Finalmente ci siamo, l’ultimo atto sta per avere inizio: mercoledì 17 giugno oltre mezzo milione di studenti torna in classe per la Maturità 2020. Un evento alquanto particolare quest’anno a causa della pandemia da Coronavirus e delle regole fortemente stringenti che renderanno gli esami di Stato diversi dal consueto.
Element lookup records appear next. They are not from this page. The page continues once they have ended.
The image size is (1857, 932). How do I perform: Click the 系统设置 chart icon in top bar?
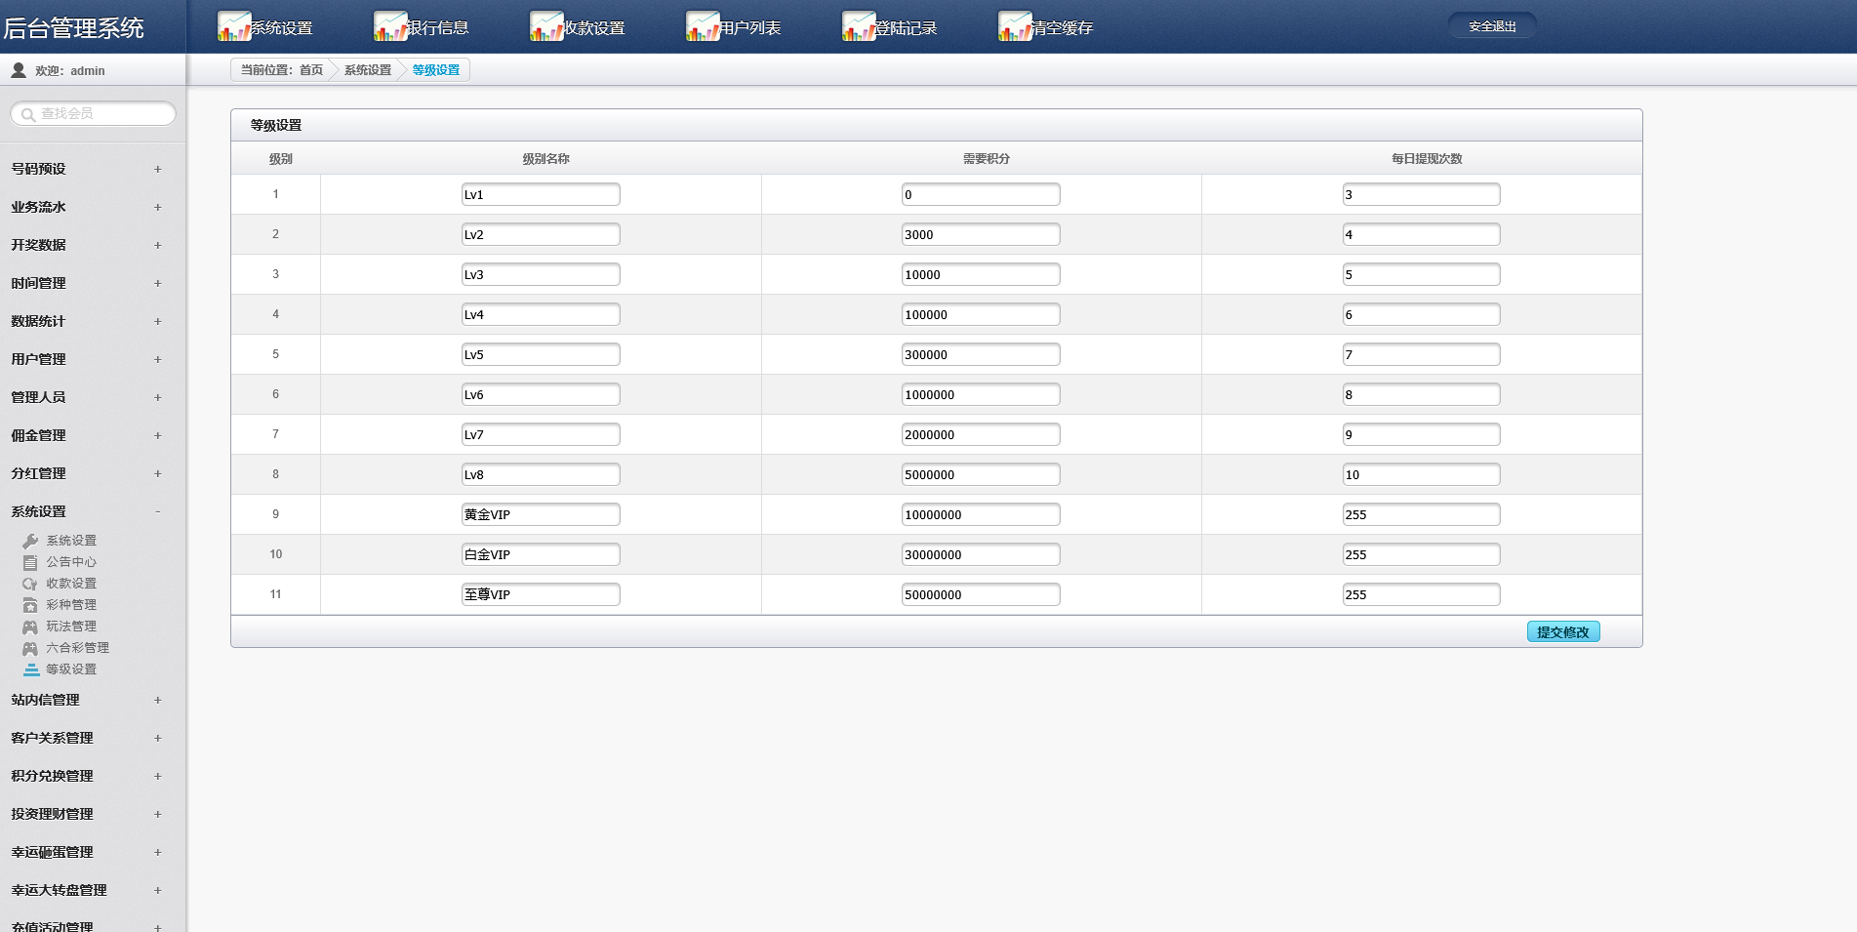click(234, 26)
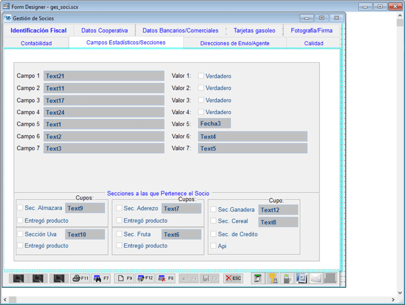Click the Fecha3 date field
Viewport: 405px width, 305px height.
click(x=214, y=123)
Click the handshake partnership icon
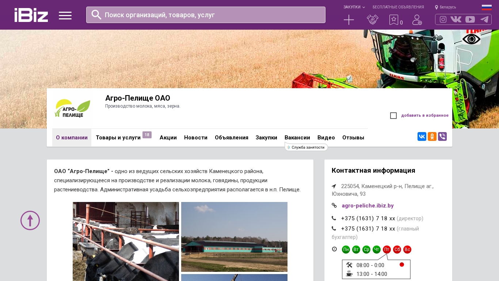This screenshot has height=281, width=499. click(x=373, y=20)
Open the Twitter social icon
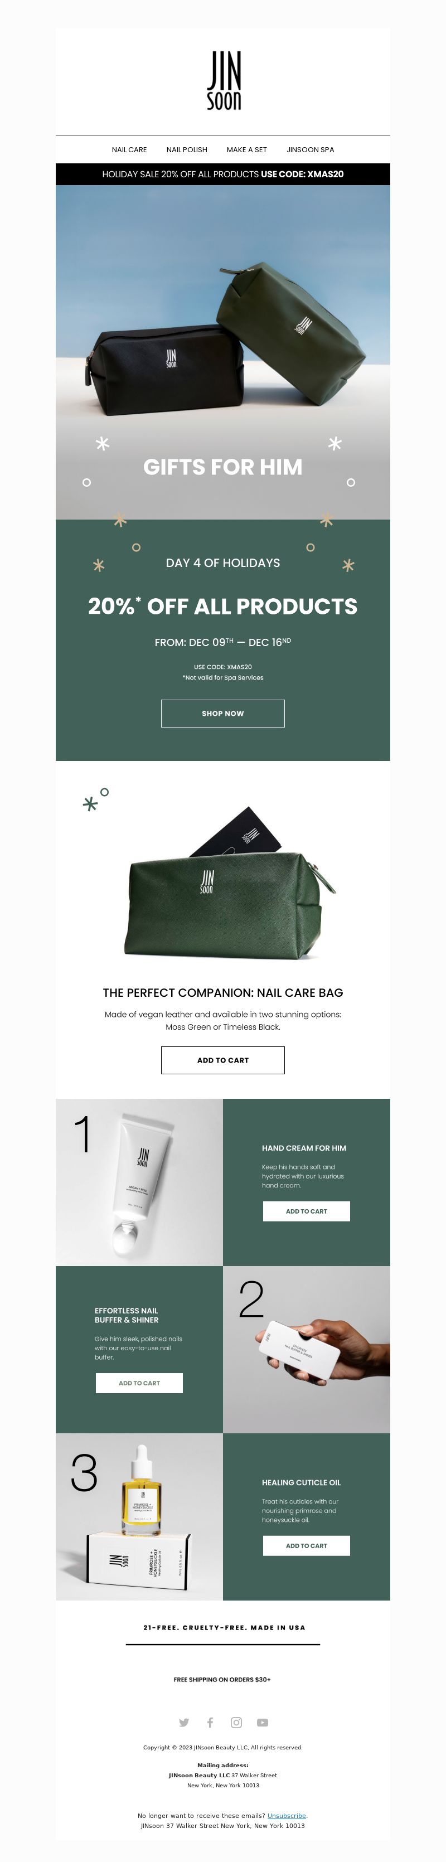The width and height of the screenshot is (446, 1862). coord(184,1722)
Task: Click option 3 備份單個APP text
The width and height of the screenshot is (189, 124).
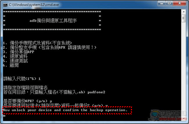Action: tap(19, 52)
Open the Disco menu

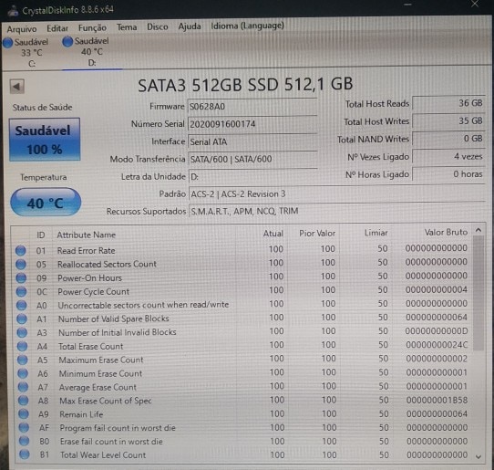coord(157,26)
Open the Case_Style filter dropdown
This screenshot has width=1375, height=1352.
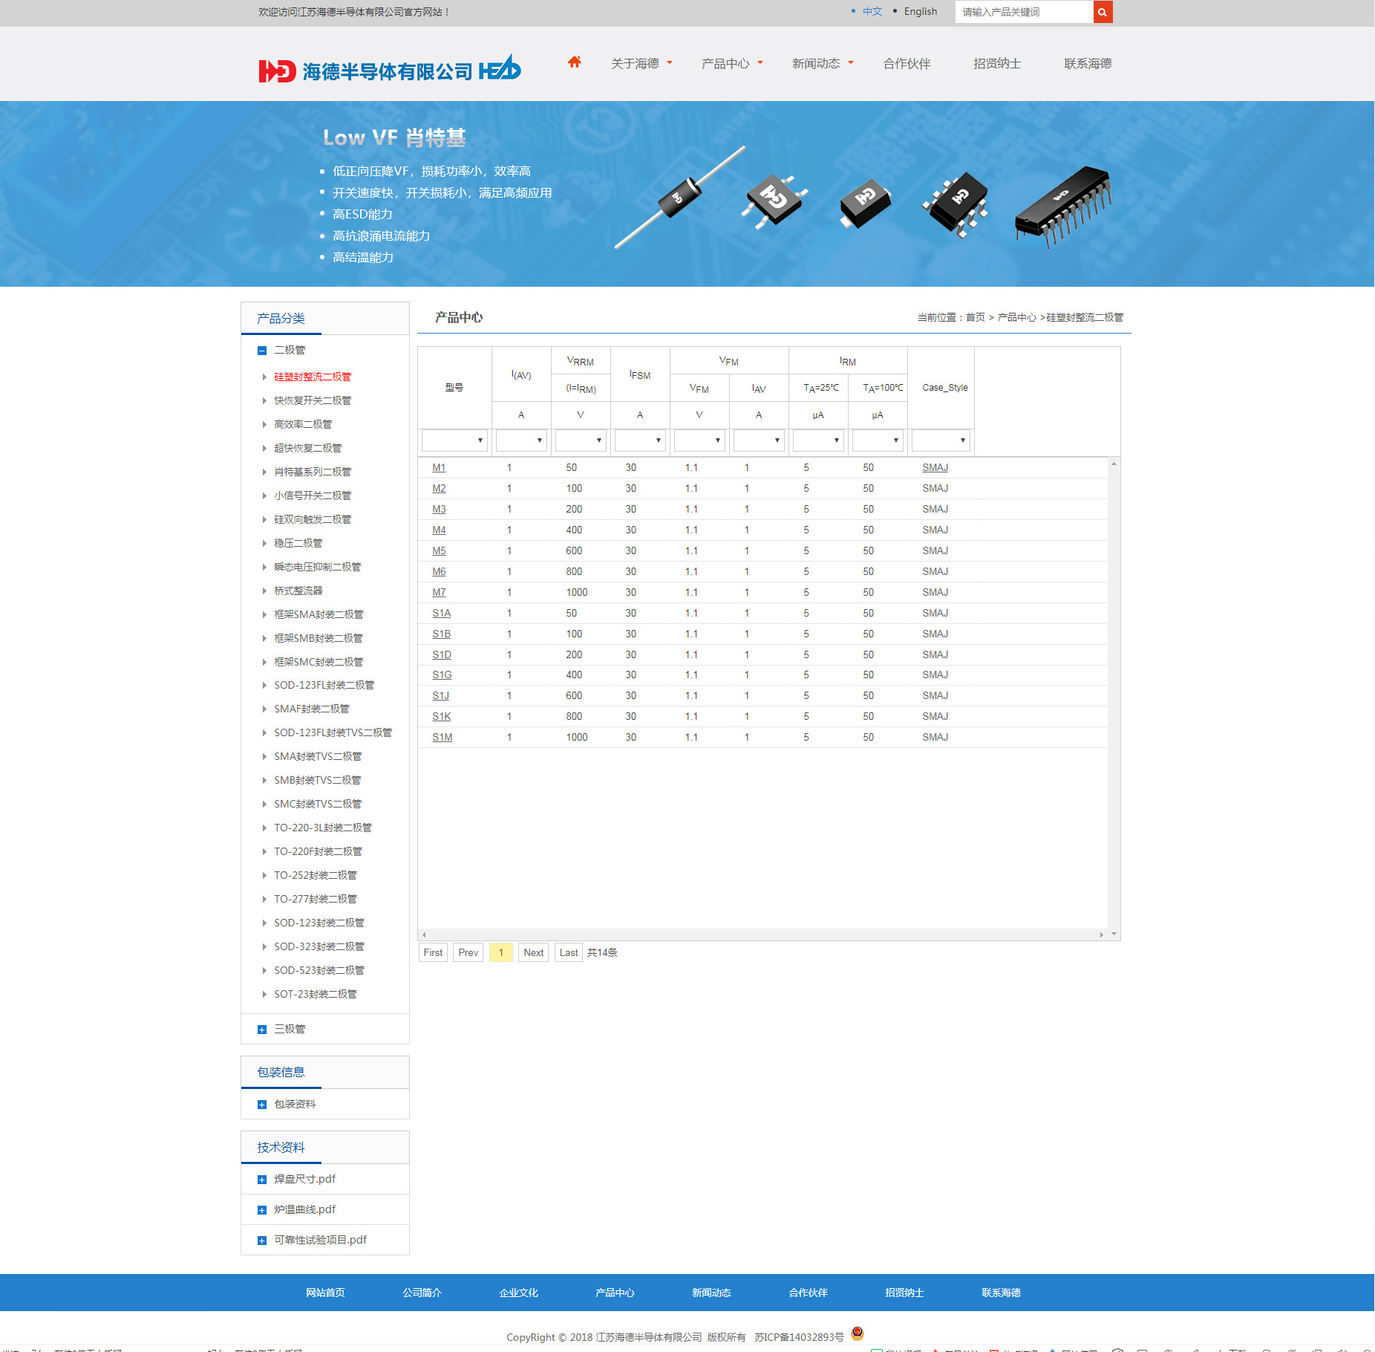pos(940,441)
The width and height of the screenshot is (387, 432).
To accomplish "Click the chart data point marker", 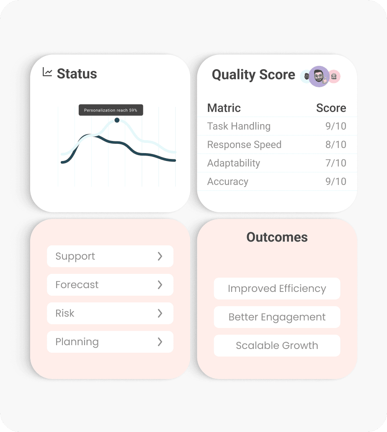I will click(x=117, y=120).
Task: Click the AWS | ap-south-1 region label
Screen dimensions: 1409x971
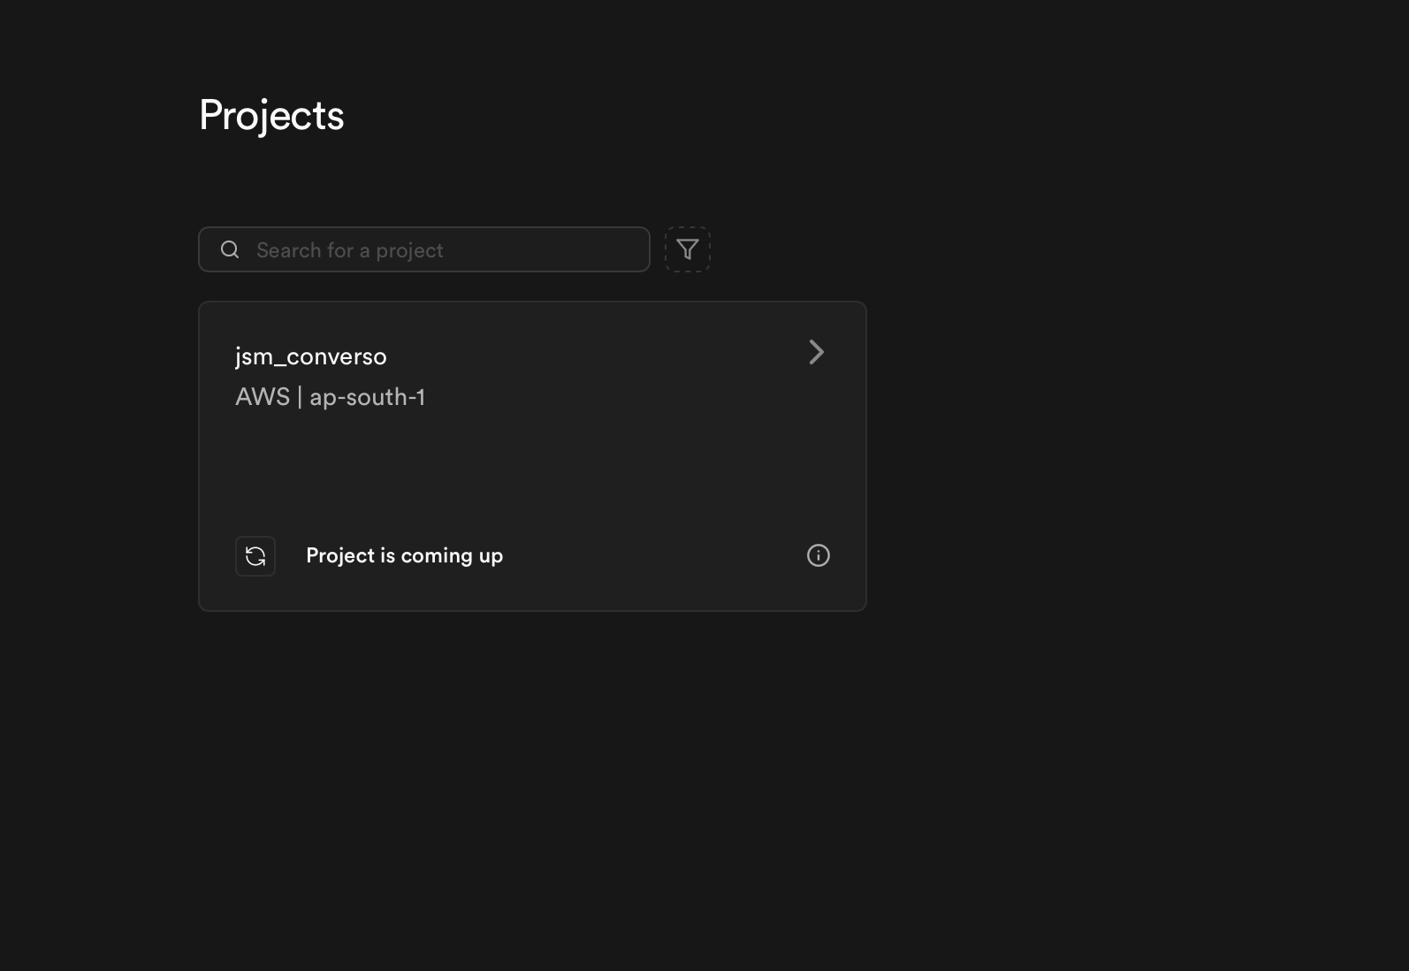Action: (330, 397)
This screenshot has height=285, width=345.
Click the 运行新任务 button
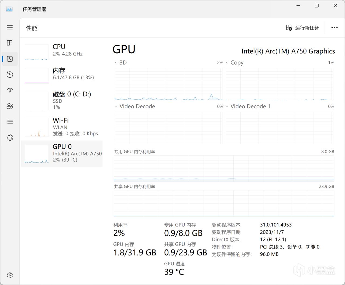302,28
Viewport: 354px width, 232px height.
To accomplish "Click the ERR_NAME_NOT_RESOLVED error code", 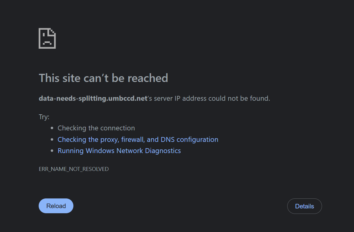I will click(74, 169).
Non solo la bellissima lettera di Liliana Segre ai ragazzi impegnati con gli esami di Stato, ma anche una campagna social per mostrare tutta la vicinanza degli italiani al mezzo milione di studenti impegnato nel rientro in classe (che avverrà in totale sicurezza). Per la maturità 2020, infatti, il profilo Instagram del Ministero dell’Istruzione ospita il racconto di una studentessa di Codogno con l’hashtag #MiMaturo. Un vero e proprio diario social in cui Benedetta, studentessa della 5 CL del liceo Giuseppe Novello di Codogno, ha raccontato le sue 24 ore prima dell’Esame di Stato.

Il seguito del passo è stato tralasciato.